Balık türlerinin artması için boğazların açık tutulması gerektiğini belirten Sarı, "Bu balıkların tekrar eski haline gelmesi için Marmara Denizi'nde boğazları açık tutmamız lazım. Boğazlarda her türlü avcılığın yasak olması lazım. Türler rahatça girip çıkmalı boğazlardan, Marmara Denizi'ne. Marmara Denizi balıkçılığı, Karadeniz balıkçılığı demek.
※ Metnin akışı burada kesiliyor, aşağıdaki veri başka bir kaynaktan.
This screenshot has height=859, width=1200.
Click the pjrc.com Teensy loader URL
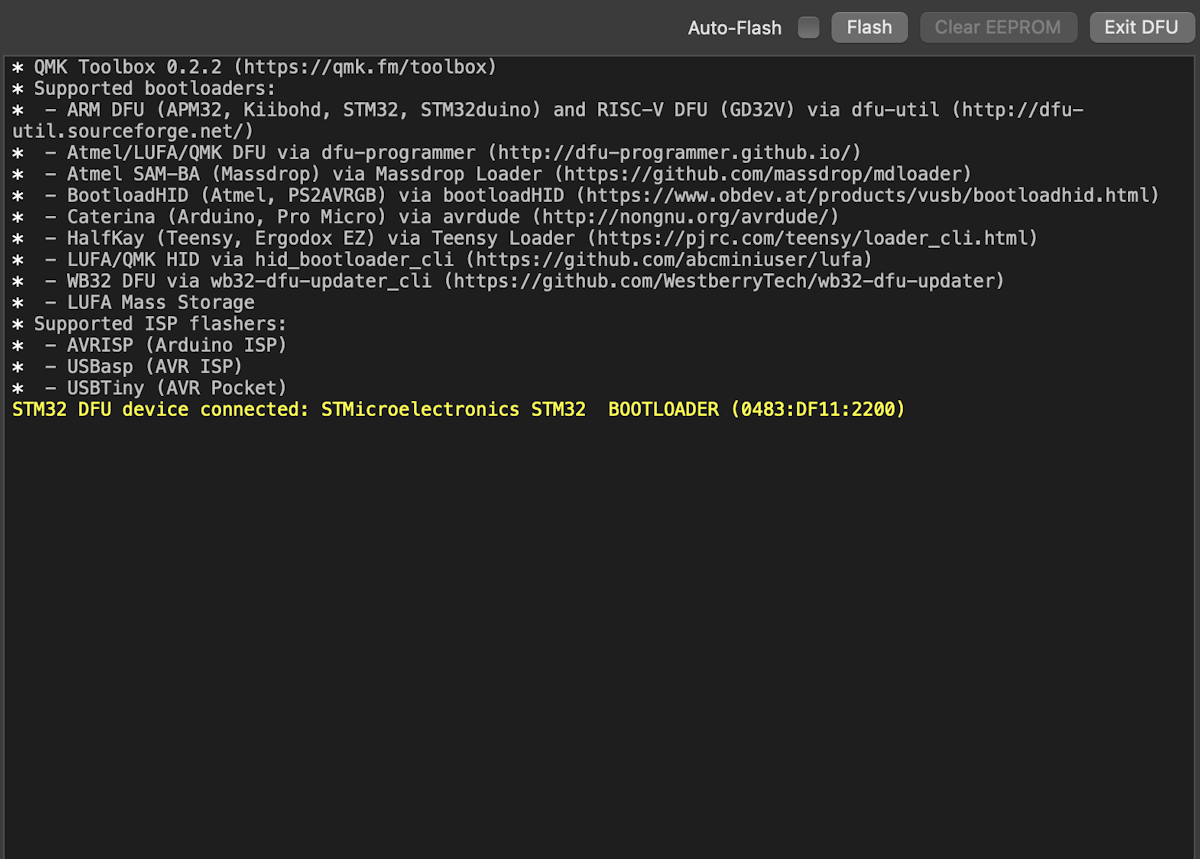(812, 238)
Marmara Denizi balıkçılığı, Ege balıkçılığı, Akdeniz balıkçılığı demek. Çünkü sürekli bu türler boğazlar aracılığıyla giriş çıkış yapıyorlar Marmara'ya. Ya ürüyorlar Marmara'da ya kışlıyorlar ya besleniyorlar. O yüzden boğazları açık tutmamız lazım. Ve mutlaka koruma alanları oluşturmalıyız Marmara Denizi'nde. Bir de tabii ki av araçlarının büyüklüklerine, avcılık yapan teknelerin boylarını, büyüklüklerini bir sınırlama getirmemiz gerekiyor" ifadelerini kullandı.
‘DENİZ BİZİM ATIK ÇUKURUMUZ DEĞİL’
Denize ömür biçilemeyeceğini ancak Marmara Denizi’nde gidişatın iyi olmadığına dikkat çeken Sarı, "Ekosistemler canlı yaşayan sistemlerdir. Canlı yaşayan sistemlere ömür biçemezsiniz. Yani kim bir ekosistemle ilgili ömür biçiyorsa buna inanmayın. Çünkü ekosistemler sibernetik sistemlerdir. Kendi öz denetimleri vardır. Siz bir düzeni orada bozduğunuzda başka bir düzen tekrar devreye girer. O eski sistem devre dışı kalır. Ve ekosistem kendisini ideal ortama getirmeye çalışır. O yüzden yani bir ömür biçemiyoruz. Lakin gidişatın iyi olmadığını siz de biz de hepimiz de görüyoruz. Bütün izleyenlerde görüyorlar. Marmara Denizi'ne 20 sene önce girenler dalanlar kaç metre bir görüş mesafesi olduğunu biliyorlar, görüyorlardı. Şimdi dalanlar ne olduğunu görüyorlar. Kıyılarında yaşayanlar, Marmara Denizi'nin kıyılarına baktıklarında ekosistemin nasıl değiştiğini görüyorlar. Kirletmemeliyiz. Denizle olan ilişkimiz değişmek zorunda. Yani deniz bizim atık çukurumuz değil, bizim foseptiğimiz değil. Deniz sihirbaz değil. Elimize geleni tutup atacağız denize, o da yutacak. Tertemiz edecek. Yok öyle bir dünya. Ekosistemlerde geri tepme ilkesi dediğimiz bir ilke var. Biz bu kadar atığı attıktan sonra Marmara Denizi'nin bir geri tepmeye maruz kalmamasını bekleyemeyiz. Yani ömür biçmiyoruz ama gidişatın iyi olmadığını söyleyebiliriz" diye konuştu.
‘DENİZLE OLAN İLİŞKİMİZİ DEĞİŞTİRMEMİZ LAZIM’
Marmara Denizi Eylem Planı’nın bir an önce hayata geçirilmesi gerektiğini söyleyen Prof. Dr. Mustafa Sarı, kişisel olarak da mücadeleye destek verilmesi gerektiğini belirterek, "Birey olarak ben, siz, şu anda bizi izleyen herkesin de ‘Marmara Denizi'ne ben ne kadar zarar veriyorum?’ diye kendisine sorması lazım. Şu anda Marmara Denizi'nin çevresinde yaşayan 25 milyon insan olarak, sifonu her çektiğinizde yarısını arıtma tesisi arıtıyor, geri kalan yarısı hiç arıtılmadan denize gidiyor. Sizin, benim, bu Marmara Denizi'nin çevresinde yaşayan herkesin katkısı var. Bunları azaltmamız lazım. Bir çay bardağı kadar atık yağı lavabodan döktüğünüzde, onlarca ton deniz suyunu kirletmiş oluyorsunuz. Buna son vermemiz gerekiyor. Bu yüzden yapmamız gereken şey denizle olan ilişkimizi değiştirmek ve denizle yeni bir sözleşme yapmak. Başka Marmara yok" diye konuştu.